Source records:

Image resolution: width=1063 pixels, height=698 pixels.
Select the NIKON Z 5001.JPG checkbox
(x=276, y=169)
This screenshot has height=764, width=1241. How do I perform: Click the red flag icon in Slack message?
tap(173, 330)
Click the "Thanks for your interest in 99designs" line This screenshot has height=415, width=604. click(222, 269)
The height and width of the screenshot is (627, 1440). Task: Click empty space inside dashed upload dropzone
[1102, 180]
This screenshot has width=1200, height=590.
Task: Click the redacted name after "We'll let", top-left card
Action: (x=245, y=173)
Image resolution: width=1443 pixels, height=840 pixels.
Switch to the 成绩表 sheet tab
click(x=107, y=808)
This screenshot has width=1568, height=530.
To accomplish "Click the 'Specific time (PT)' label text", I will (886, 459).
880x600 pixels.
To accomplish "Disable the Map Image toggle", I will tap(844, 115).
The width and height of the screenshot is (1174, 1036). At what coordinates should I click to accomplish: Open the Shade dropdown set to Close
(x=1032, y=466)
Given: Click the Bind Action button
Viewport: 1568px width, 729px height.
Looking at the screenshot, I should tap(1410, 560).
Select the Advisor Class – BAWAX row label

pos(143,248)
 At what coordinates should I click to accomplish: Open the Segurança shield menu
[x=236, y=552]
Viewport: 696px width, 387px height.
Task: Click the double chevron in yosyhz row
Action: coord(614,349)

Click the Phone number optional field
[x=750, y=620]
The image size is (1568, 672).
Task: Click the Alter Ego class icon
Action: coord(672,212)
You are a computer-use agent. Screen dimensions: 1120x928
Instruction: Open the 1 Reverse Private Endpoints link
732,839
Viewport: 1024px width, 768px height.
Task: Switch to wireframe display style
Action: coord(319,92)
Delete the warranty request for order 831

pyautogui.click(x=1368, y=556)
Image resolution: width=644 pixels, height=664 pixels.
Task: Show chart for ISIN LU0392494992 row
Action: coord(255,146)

What you need to do:
Only one stretch of the data is wanted: the lines from the one with "Image resolution: width=1443" through the last, repeated exactly.

Your response:
Image resolution: width=1443 pixels, height=840 pixels.
Switch to the 成绩表 sheet tab
click(x=107, y=808)
This screenshot has width=1568, height=530.
To accomplish "Click the 'Specific time (PT)' label text", I will (886, 459).
880x600 pixels.
To accomplish "Disable the Map Image toggle", I will tap(844, 115).
The width and height of the screenshot is (1174, 1036). At what coordinates should I click to accomplish: Open the Shade dropdown set to Close
(x=1032, y=466)
Given: Click the Bind Action button
Viewport: 1568px width, 729px height.
Looking at the screenshot, I should tap(1410, 560).
Select the Advisor Class – BAWAX row label

pos(143,248)
 At what coordinates should I click to accomplish: Open the Segurança shield menu
[x=236, y=552]
Viewport: 696px width, 387px height.
Task: Click the double chevron in yosyhz row
Action: coord(614,349)

Click the Phone number optional field
[x=750, y=620]
The image size is (1568, 672).
Task: Click the Alter Ego class icon
Action: coord(672,212)
You are a computer-use agent. Screen dimensions: 1120x928
Instruction: Open the 1 Reverse Private Endpoints link
732,839
Viewport: 1024px width, 768px height.
Task: Switch to wireframe display style
Action: coord(319,92)
Delete the warranty request for order 831

pyautogui.click(x=1368, y=556)
Image resolution: width=644 pixels, height=664 pixels.
Task: Show chart for ISIN LU0392494992 row
Action: coord(255,146)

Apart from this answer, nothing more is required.